Jameel Prize announcement
Bird Palace, Sevan Bicakci, 2005 (photo: Reza Hemmetirad and Levent Yucel, Private Collection)
The winner of the Jameel Prize, a brand new £25,000 award for artists and designers inspired by Islamic culture, has been announced by the V&A
And the winner is Afruz Amighi. She’s an Iranian-born artist who’s currently based in New York, where she finished a fine arts degree in 2007. Although she works and exhibits in the US, Amighi’s pieces are very much about her native Iran. She draws on motifs from architecture, Persian carpets and textiles as well as referencing Islamic myths and religion in her work.

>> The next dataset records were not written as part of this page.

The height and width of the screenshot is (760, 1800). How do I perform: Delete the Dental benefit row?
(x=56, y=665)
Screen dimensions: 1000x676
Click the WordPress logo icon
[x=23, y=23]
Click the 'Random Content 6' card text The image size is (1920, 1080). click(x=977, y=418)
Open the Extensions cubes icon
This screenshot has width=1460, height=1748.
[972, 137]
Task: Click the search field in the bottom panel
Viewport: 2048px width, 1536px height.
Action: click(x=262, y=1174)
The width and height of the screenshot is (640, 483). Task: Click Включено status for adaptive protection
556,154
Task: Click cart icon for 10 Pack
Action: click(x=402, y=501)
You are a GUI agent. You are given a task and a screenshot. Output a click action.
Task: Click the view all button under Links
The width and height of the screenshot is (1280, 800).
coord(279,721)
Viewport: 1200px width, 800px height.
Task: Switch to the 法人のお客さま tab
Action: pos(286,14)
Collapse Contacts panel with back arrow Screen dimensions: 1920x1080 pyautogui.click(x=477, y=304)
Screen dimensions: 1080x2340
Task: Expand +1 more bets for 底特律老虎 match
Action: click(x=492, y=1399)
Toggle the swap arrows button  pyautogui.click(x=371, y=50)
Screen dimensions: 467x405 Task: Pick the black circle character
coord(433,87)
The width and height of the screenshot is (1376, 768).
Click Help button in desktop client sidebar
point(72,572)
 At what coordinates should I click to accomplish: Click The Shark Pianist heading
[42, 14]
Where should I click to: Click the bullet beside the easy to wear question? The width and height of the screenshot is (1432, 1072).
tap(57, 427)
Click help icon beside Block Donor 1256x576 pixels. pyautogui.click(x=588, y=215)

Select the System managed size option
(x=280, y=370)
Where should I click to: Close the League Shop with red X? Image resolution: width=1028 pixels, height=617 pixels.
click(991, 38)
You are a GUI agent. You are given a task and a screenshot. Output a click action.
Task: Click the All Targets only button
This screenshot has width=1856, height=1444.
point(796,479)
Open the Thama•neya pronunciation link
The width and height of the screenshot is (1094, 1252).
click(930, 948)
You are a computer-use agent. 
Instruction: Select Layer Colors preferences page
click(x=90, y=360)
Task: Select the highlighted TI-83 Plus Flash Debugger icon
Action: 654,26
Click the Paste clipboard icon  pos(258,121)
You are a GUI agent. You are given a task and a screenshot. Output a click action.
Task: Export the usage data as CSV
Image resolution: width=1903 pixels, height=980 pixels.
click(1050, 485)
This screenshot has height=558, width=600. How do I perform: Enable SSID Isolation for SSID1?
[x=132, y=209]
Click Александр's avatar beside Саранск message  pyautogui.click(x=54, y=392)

Her Jameel-prize winning work is 1001 Pages. It’s a shadow piece made out of a giant suspended stencil of thin plastic sheet through which Amighi directs a light projector so that a ghostly shadow is seen on the wall behind. The pattern’s highly elaborate, and has a lace-like delicacy. It’s clever, beautiful but subtle, and perfectly fulfils the prize’s aim of showing how contemporary artists interact and are inspired by traditional Islamic craft and design.
The other shortlisted artists are Reza Abedini, Hassan Hajjaj, Khosrow Hassanzadeh, Seher Shah, Camille Zakharia, Hamra Abbas, Sevan Bicakci and Susan Hefuna. Their work is on show at the V&A until 13 September.